It is perhaps inevitable that the recent award by the Federal Government, of a contract worth N48 billion annually to former Niger Delta militant, Government Ekpemupolo a.k.a. Tompolo, for the surveillance and protection of the country’s oil pipelines in the region to check the current massive stealing of the country’s crude oil with humongous loss of revenues would generate the ongoing controversy. The government is understandably alarmed that over 400,000 barrels of crude oil is reportedly stolen daily, resulting in a loss of about $40 million daily at a time of grave challenges such as pervasive poverty, infrastructure deficit, energy crisis and crippling insecurity, among others.
Some have expressed the view that this is a move in the right direction as Tompolo, given his antecedents, knows the terrain well and will be able to mobilise local support to protect the pipelines in the various communities. However, a group known as the Amalgamated Arewa Youth Groups (AAYG) drawn from across the northern states has protested against the contract award, accusing the government of favouritism to the Niger Delta while some other ex-militant leaders from the Niger Delta have also kicked against Tompolo being the sole beneficiary of the contract, and insisting on being carried along too. This raises question of if transparency and due process were adhered to in awarding the contract.
Incidentally, when the President Goodluck Jonathan administration awarded a similar pipeline surveillance contract to the same Tompolo as well as a leader of the Oodua Peoples’ Congress (OPC), Gani Adams, it had elicited widespread criticism from many who believed that it was a severe indictment of the security agencies that could not effectively carry out their constitutional obligation of protecting such critical national assets, as well as an abdication by the state of what should be its key security responsibility, to private individuals.
Ironically, the then leading opposition party, the All Progressives Congress (APC), had also at the time vehemently criticised the contract award and which it promptly revoked when it came to power in 2015. That oil theft has worsened under its watch, forcing the President Muhammadu Buhari administration to resort again to the privatisation of pipeline surveillance and protection, and even to the same Tompolo, shows that it has failed like the preceding government to get the security agencies to deliver on their critical mandate in this regard.
It is not impossible that this initiative may succeed to some extent in improving on the protection of oil pipelines in communities with possible reduction of oil theft in many locations, but the problem has grown in such magnitude that the impact may ultimately be minimal. For instance, the arrest, this month, in Equatorial Guinea of a super oil tanker, MV Heroic Idun, loaded with three million barrels of stolen crude oil from Nigeria indicates that huge volumes of Nigeria’s oil are being stolen on the high seas in intricate operations involving a vast network beyond the local communities.
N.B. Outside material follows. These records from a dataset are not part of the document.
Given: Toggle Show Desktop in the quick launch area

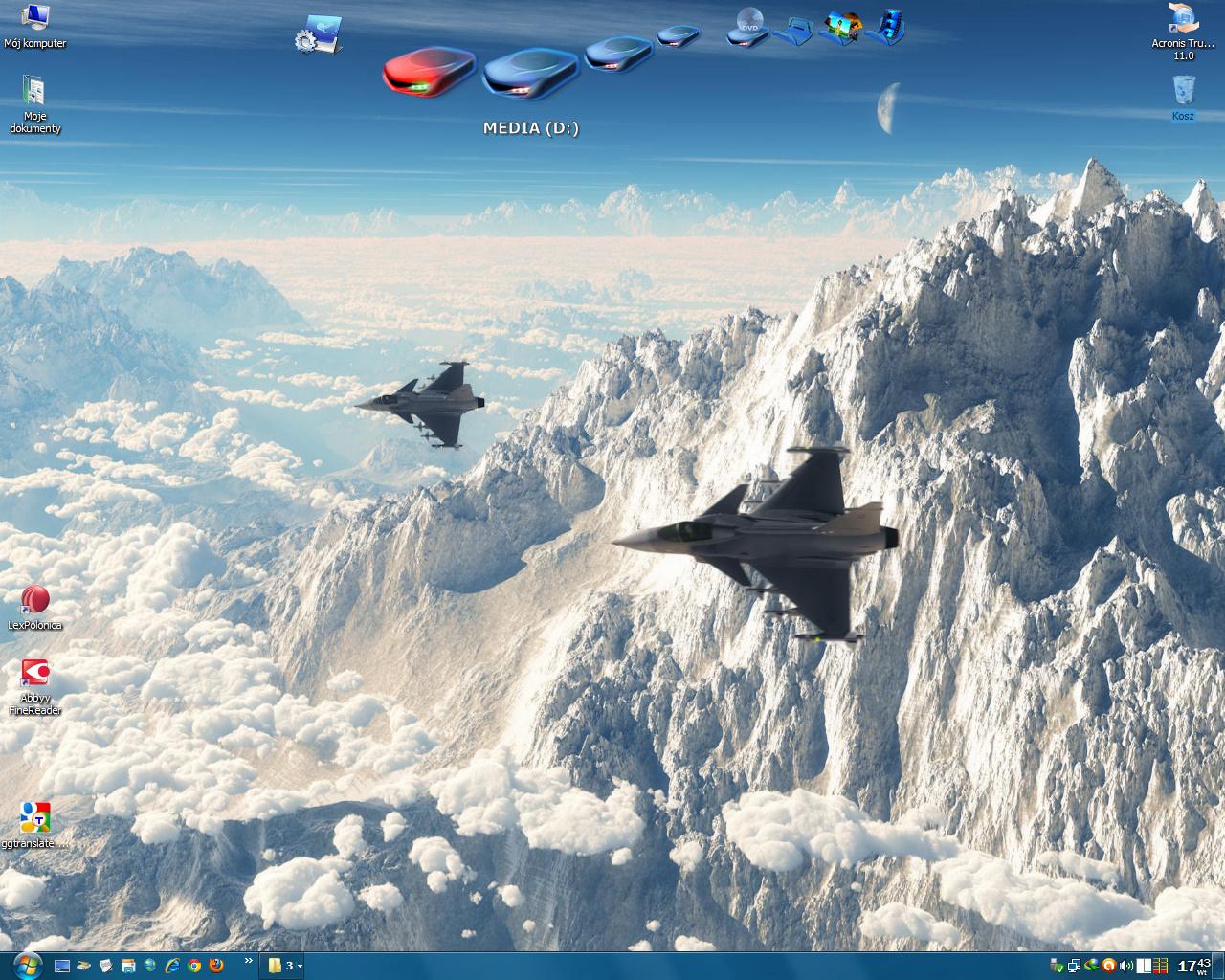Looking at the screenshot, I should coord(61,966).
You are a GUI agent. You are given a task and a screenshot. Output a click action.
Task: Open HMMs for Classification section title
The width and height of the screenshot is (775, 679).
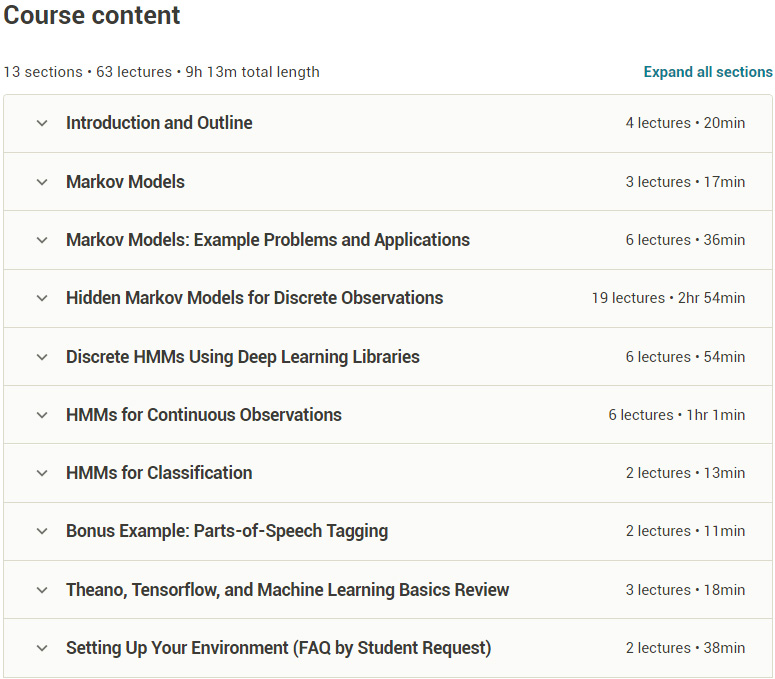click(159, 473)
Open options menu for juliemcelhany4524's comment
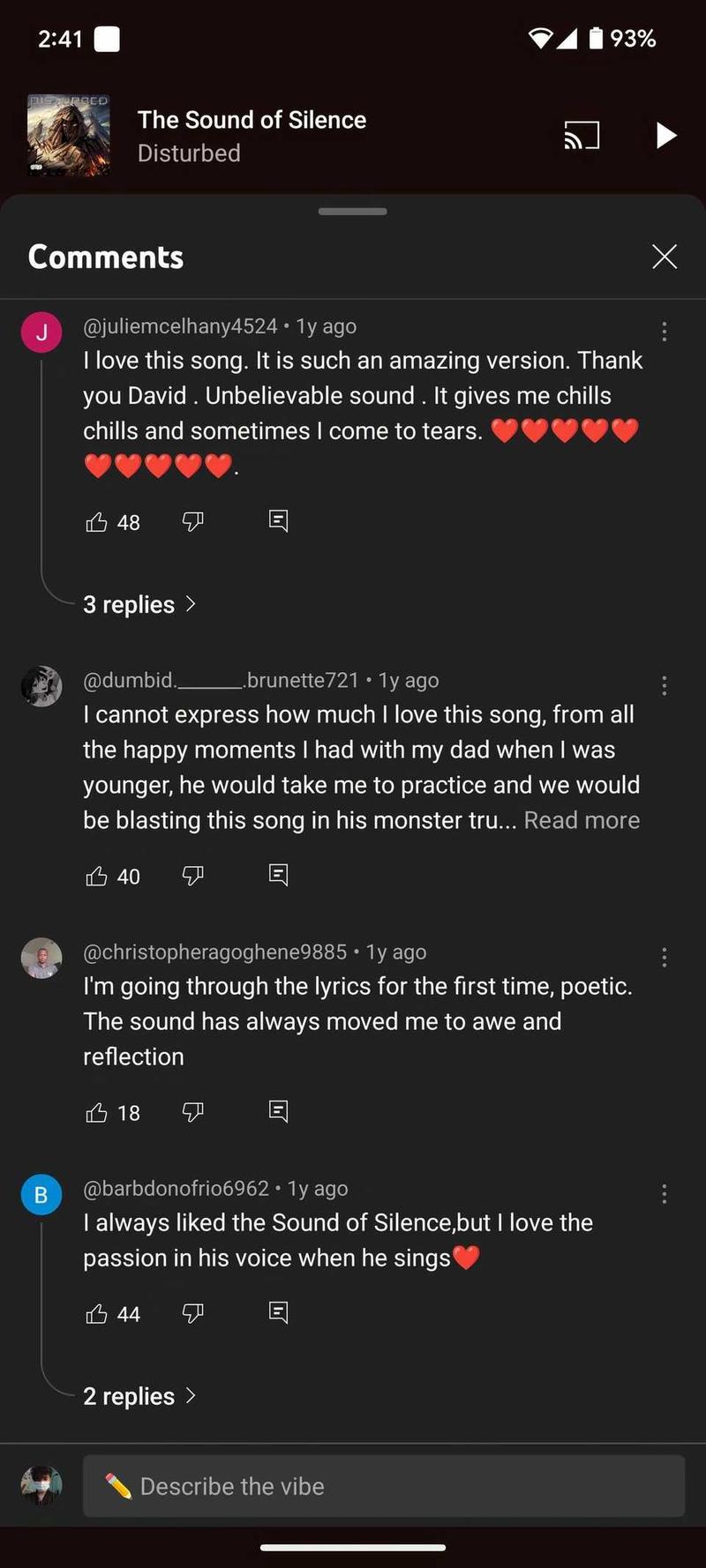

It is pertinent to wonder how the vessel gained access into Nigeria’s territorial waters, berthed, successfully loaded its illegal ware and departed our shores only to be apprehended in Equatorial Guinea. Where were men of the Nigerian Navy in all of this?
Surely, this incident must be thoroughly investigated and all found to have been derelict in their duties or complicit in the crime prosecuted and sanctioned as deterrence to others. It may also give useful insights into how the oil bunkering syndicates operate, thereby enabling more result-oriented actions taken to check the menace. It has been repeatedly alleged that the security agents deployed to guard these facilities are deeply involved themselves in the vast oil theft business which has become an avenue of wealth acquisition and something urgent and decisive must be done about this. Heads must inevitably roll if any breakthrough is to be made in checking oil theft.
There is no doubt that those to implement this private pipeline protection contract will be given the license to carry heavy arms if they are to succeed in executing their mandate. Will it then be fair to continue to deny the various anti-crime groups formed in different parts of the country to help combat such atrocities as banditry, kidnapping, armed robbery, cultism and terrorism the right to carry the requisite caliber of weapons to enhance their efficacy against well-armed lawless elements?
The Tompolo contract is another indication that the country’s current security architecture is outdated, ineffective and dysfunctional, and must be fundamentally reworked.